Confessions of an Egomaniac, Pt. 2

. . . . . continued I humbly plead, admit, that yes, I thought I was special, somehow, that I was going to be some kind of star. To tell the absolute truth, that insidious and misleading feeling still persists at some level, despite my attempts to root it out. But as I’ve gotten older, I’ve realized that there are a lot of smart, talented, funny, amazing people out there, people with interesting stories doing cool things, people who probably actually are special, more special than me, anyway, by any kind of objective yardstick. And I recently realized that either this would eat me up, or I could decide to become an appreciator, to cultivate a genuine appreciation of other people’s talents and worthy accomplishments, so I didn’t curdle into an unwarranted and unbecoming bitterness. To remind myself continually that life is really not a zero sum game — really — and that the achievements of others don’t reduce our own chances of achieving success someday. And this may sound terribly obvious, especially if you haven’t spent your life laboring under the delusional burden of incipient greatness, but if, like I have, you’ve spent your whole life with an internal monologue which is constantly running down/picking apart/criticizing other people and their works, all to maintain the ego’s fiction of specialness, well, this notion of appreciation is pretty fucking revolutionary. (N.B. This does not mean surrendering the use of one’s critical faculties altogether, and mutely accepting the mountains of shlock and crap in the world, just actually acknowledging when stuff is good. And maybe even trying to find something positive in things that aren’t.)

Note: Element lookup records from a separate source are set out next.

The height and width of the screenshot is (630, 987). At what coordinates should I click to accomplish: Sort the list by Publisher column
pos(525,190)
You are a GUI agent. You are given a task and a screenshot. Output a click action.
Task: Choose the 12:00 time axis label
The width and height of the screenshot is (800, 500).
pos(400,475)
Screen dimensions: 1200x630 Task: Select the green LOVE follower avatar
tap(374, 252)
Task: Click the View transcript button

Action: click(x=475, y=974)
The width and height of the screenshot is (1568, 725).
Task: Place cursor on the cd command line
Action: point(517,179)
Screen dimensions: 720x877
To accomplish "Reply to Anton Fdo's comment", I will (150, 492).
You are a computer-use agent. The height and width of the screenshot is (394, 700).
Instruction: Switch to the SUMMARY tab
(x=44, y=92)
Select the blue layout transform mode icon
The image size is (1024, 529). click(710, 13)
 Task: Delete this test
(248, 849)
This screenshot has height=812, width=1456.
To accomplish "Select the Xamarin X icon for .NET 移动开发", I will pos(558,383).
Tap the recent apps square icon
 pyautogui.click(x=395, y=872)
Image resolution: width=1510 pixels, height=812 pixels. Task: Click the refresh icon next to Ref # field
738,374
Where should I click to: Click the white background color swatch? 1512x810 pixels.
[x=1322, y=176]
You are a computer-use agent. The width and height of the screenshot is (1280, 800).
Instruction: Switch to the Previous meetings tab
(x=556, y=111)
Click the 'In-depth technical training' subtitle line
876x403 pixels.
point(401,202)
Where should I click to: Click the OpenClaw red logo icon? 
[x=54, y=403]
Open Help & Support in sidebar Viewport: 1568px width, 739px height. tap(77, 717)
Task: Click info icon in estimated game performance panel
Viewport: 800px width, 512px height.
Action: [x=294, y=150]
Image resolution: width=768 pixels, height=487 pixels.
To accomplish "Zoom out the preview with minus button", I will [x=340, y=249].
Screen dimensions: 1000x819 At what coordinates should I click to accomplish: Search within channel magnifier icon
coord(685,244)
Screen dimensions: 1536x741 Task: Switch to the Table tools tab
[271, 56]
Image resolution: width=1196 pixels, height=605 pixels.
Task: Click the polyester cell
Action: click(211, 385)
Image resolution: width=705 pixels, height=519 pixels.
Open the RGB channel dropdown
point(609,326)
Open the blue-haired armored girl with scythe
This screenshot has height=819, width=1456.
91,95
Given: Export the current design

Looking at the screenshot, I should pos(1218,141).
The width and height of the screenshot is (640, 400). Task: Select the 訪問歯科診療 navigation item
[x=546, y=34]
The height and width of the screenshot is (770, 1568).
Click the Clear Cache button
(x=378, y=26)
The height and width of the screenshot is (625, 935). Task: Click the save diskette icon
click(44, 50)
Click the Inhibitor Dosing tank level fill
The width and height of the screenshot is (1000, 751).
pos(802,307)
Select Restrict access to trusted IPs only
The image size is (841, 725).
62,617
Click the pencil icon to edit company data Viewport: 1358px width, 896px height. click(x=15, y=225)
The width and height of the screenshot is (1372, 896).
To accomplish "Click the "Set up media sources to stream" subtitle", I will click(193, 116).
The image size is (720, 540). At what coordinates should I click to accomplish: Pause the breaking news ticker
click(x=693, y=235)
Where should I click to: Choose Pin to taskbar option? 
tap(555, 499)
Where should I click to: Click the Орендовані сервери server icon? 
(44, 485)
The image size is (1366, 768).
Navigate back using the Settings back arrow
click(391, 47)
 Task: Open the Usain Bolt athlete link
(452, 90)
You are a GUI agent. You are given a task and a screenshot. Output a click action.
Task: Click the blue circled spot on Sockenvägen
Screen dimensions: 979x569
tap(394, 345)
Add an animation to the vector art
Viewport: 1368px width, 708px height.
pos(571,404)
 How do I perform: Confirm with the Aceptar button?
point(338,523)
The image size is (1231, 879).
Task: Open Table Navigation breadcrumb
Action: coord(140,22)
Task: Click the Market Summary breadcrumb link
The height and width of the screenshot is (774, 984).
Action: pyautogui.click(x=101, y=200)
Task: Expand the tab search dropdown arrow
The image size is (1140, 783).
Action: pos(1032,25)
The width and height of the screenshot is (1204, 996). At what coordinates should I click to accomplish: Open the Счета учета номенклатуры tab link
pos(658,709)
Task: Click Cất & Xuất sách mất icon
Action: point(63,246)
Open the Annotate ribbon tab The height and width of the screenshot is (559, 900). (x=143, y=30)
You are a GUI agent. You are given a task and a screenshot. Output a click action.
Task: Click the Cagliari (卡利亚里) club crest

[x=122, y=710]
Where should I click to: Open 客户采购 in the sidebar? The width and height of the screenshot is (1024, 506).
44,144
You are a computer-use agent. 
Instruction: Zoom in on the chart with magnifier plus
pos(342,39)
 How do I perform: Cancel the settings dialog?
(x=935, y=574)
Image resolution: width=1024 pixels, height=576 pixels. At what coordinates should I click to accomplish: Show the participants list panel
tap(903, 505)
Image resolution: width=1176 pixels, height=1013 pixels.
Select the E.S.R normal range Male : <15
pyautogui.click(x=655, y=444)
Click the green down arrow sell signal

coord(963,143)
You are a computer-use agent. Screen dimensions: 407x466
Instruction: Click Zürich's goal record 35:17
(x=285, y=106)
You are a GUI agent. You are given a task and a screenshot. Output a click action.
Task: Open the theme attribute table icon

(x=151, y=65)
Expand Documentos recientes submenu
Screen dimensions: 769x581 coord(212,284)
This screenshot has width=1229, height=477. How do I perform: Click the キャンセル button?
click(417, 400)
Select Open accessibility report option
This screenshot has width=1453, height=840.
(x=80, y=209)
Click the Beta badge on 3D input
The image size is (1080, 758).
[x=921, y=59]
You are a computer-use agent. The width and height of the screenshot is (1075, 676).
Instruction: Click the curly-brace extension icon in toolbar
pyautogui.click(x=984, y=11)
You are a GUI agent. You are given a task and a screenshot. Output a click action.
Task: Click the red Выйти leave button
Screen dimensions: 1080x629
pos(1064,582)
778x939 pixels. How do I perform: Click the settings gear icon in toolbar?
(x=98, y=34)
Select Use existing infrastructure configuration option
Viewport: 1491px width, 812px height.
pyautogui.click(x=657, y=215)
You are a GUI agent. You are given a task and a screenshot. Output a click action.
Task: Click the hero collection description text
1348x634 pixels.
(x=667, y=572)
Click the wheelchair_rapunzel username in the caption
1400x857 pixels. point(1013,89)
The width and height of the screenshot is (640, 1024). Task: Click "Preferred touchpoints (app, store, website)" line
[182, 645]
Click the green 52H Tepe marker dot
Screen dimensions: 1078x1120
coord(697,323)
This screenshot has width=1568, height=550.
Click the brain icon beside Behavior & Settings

Try this:  put an activity at the center of your life and work very hard at it without satisfactory results. Have no community, make no money, remain very isolated, and see how long you still feel like doing that activity. Not so much.

I was reading a New Yorker article a little while ago on solitary confinement and how it literally makes people lose their minds, and while I’m not seriously comparing myself to a prisoner in solitary, it did make me reassess how lonely my daily routines are, how empty my life feels.  And how unhappy and bored I am. Maybe that’s why I can’t finish any work: I just don’t have enough input in my life to be able to put anything out. A simple equivalency problem. My equation isn’t balanced.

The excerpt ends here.